> [WHAT THE TASK REQUIRES]
Could you write out, word for word, the lines between the one holding "Open the user" and the one holding "will pyautogui.click(x=113, y=122).", inclusive?

> [AVAILABLE RECORDS]

[start]

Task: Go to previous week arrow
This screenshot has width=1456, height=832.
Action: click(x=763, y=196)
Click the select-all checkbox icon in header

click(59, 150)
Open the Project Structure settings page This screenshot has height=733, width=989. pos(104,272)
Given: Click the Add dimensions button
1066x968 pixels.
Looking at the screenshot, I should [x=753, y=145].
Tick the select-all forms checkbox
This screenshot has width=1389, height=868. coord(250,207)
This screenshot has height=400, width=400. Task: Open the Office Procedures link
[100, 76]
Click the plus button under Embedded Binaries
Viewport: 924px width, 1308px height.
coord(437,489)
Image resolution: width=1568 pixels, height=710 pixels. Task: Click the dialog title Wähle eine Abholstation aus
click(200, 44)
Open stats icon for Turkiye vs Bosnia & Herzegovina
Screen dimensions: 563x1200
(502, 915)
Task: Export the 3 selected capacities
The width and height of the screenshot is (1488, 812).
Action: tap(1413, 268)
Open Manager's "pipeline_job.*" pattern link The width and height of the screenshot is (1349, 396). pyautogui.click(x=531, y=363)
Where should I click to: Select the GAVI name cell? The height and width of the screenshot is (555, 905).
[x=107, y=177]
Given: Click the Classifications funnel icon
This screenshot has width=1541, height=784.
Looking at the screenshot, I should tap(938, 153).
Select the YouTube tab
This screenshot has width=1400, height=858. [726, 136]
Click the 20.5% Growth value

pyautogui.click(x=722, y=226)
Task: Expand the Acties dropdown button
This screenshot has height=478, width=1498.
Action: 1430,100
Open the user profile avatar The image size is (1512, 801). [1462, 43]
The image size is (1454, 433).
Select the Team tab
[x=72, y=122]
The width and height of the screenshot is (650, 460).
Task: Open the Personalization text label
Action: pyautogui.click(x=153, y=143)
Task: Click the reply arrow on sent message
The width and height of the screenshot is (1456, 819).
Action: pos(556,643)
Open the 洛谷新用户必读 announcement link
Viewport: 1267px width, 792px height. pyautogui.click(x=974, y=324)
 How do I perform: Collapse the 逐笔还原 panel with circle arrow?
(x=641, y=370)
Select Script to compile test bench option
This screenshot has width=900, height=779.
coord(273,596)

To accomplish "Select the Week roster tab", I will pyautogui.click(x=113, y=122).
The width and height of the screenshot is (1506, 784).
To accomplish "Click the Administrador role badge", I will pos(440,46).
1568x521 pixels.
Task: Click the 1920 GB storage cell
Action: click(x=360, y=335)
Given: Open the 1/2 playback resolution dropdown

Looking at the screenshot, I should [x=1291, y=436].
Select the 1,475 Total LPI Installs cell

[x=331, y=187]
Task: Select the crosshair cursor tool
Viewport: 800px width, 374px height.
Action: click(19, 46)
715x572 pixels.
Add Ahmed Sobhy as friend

[end]

> [REPLY]
Open the user profile avatar The image size is (1512, 801). [1462, 43]
The image size is (1454, 433).
Select the Team tab
[x=72, y=122]
The width and height of the screenshot is (650, 460).
Task: Open the Personalization text label
Action: pyautogui.click(x=153, y=143)
Task: Click the reply arrow on sent message
The width and height of the screenshot is (1456, 819).
Action: pos(556,643)
Open the 洛谷新用户必读 announcement link
Viewport: 1267px width, 792px height. pyautogui.click(x=974, y=324)
 How do I perform: Collapse the 逐笔还原 panel with circle arrow?
(x=641, y=370)
Select Script to compile test bench option
This screenshot has width=900, height=779.
coord(273,596)

To accomplish "Select the Week roster tab", I will pyautogui.click(x=113, y=122).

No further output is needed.